Pego-me, quase como uma sonâmbula, caminhando pelo corredor que, àquela altura, parecia sem fim. Entro no banheiro e ponho-me na ponta dos pés.

Olho por trás da janela. Mas não há ninguém.

A campainha toca e passo correndo feito um raio, já em frente à porta. É só o correio. Bobagem a minha, quem eu esperava que fosse?

Ele.

Ela.

Você, talvez.

Provavelmente todos esses pensamentos me estão subindo à cabeça...

— Correspondência para a senhorita...

Mal ouço o rapaz de voz fina e rosto oleoso pronunciar meu nome. Analiso seu cabelo liso e termino, por acidente, reparando numa pequena cicatriz perto de sua orelha.

Como a conseguiu?

— Senhorita... - Ele tosse, parecendo constrangido. Enrubesço, mas simplesmente pego a caneta que ele esticava com sua mão morna e trêmula. Assino aqui e ali, e num instante estou sozinha novamente. Com um pacote mediano em mãos.

Avanço para o sofá e sento-me de pernas cruzadas, colocando entre elas o caixote, com o maior cuidado.

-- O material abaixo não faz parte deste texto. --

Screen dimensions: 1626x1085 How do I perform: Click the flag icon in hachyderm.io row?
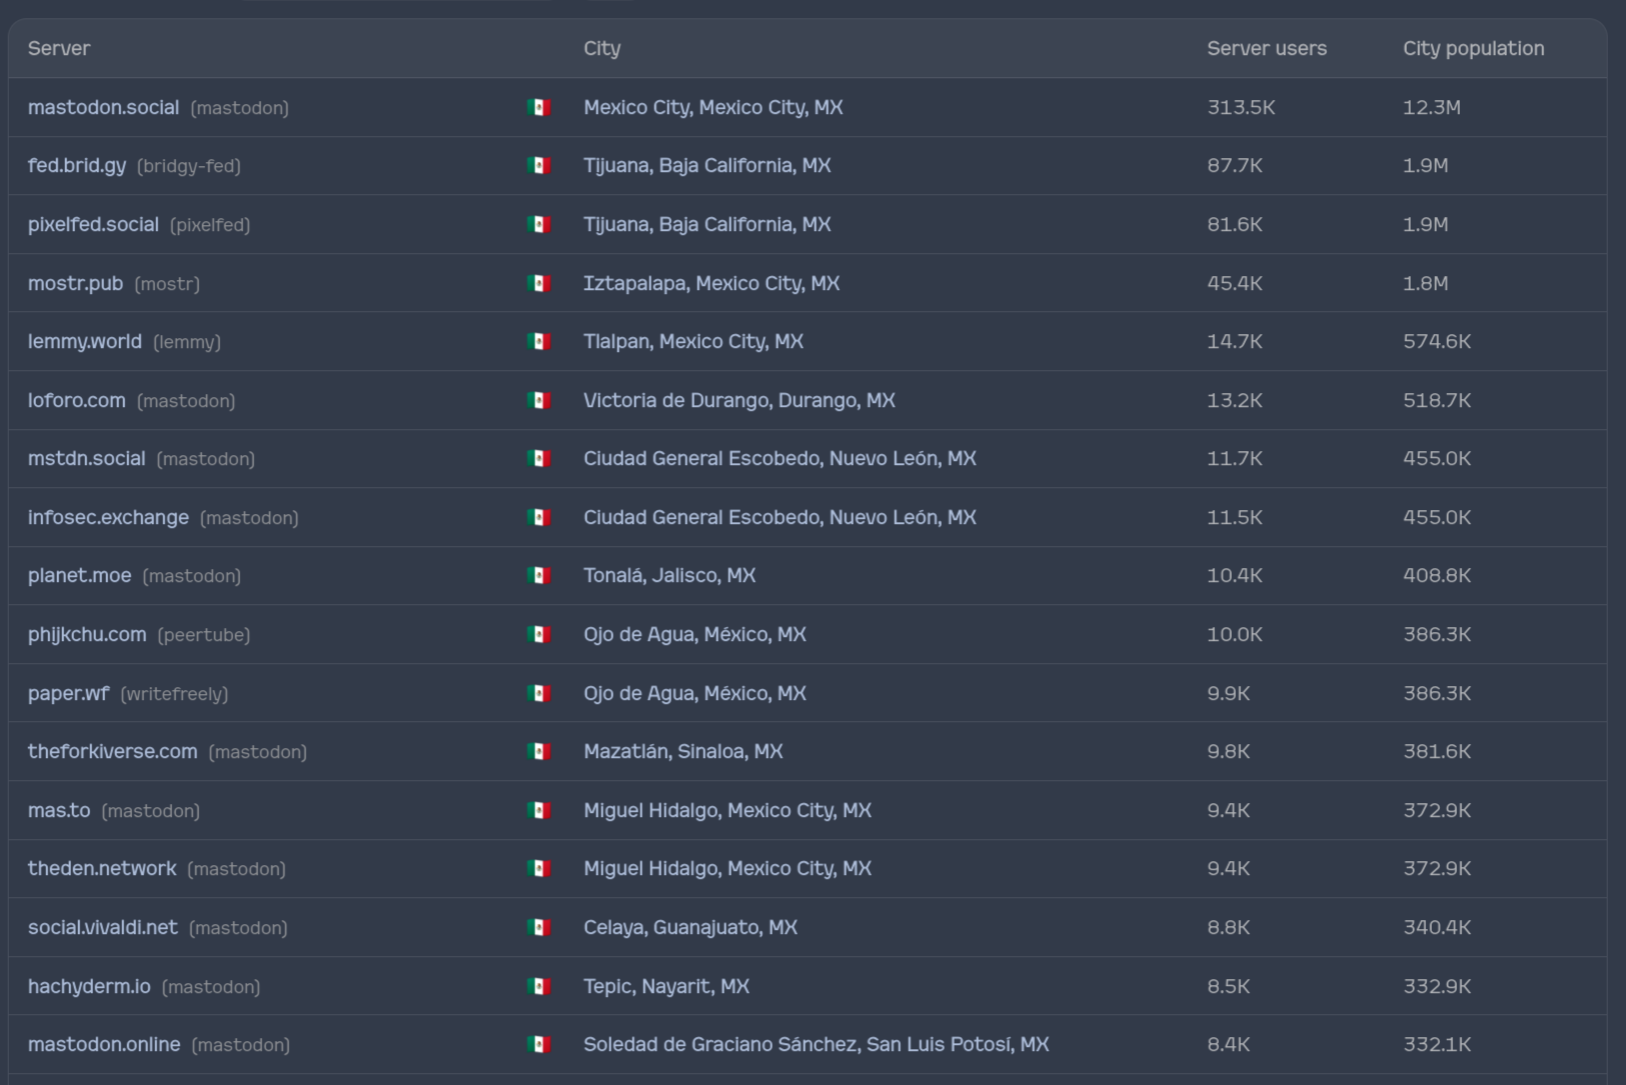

É claro. Como pude esquecer?

Hoje é meu aniversário, assim como o de dois anos que não moro mais em casa. Não visito meus pais há um bom tempo. Normal que me mandem uma lembrança.

Lembrança da infância.

Lembrança deles.

Quais seriam as tradições do meu sujeito indeterminado? Implícito? Inexistente?

Gostaria de saber enquanto continuo abraçada com o pacote, as lágrimas ameaçando deslizar por minhas bochechas e aterrissarem suavemente no chão. Estou de pijama. Mal tomei café.

Olho novamente para o relógio, do ponto que estou posso vê-lo claramente.

Onze horas e dez minutos.

Quanto tempo passei imersa dentro de mim?

Então recordo-me de mais uma coisa. Estou com pressa. Ou deveria estar.

Rapidamente guardo a caixa na minha estante, agora preenchida por livros, apostilas e uma papelada imensa de trabalhos e mais trabalhos que fiz ou ficaram por fazer. Posso abri-la mais tarde.

Enquanto visto-me, mais algo me ocorre. Coloco as mãos, uma de cada lado, sobre o espelho que preguei na porta do guarda-roupa há uma semana. Encaro-me no fundo dos olhos. Tento me lembrar de quem já fui e adivinhar quem serei.

 E então sorrio. Não sei exatamente o porquê. Rio, e o som da minha gargalhada me parece tão puro, mas tão amargo, como não mais me lembrava.

Sou tola.

Posso ver por trás da janela dos meus olhos.

Sou esperta.

Vejo por trás da mureta da clareza.

Passei a manhã inteira tentando adivinhar quem era o vizinho misterioso do outro lado do prédio e, naquele momento, fitando aqueles -meus- olhos, eu percebi.

Sei quem ele é.

Sou eu.

Sou eu, refletida por trás da sua janela.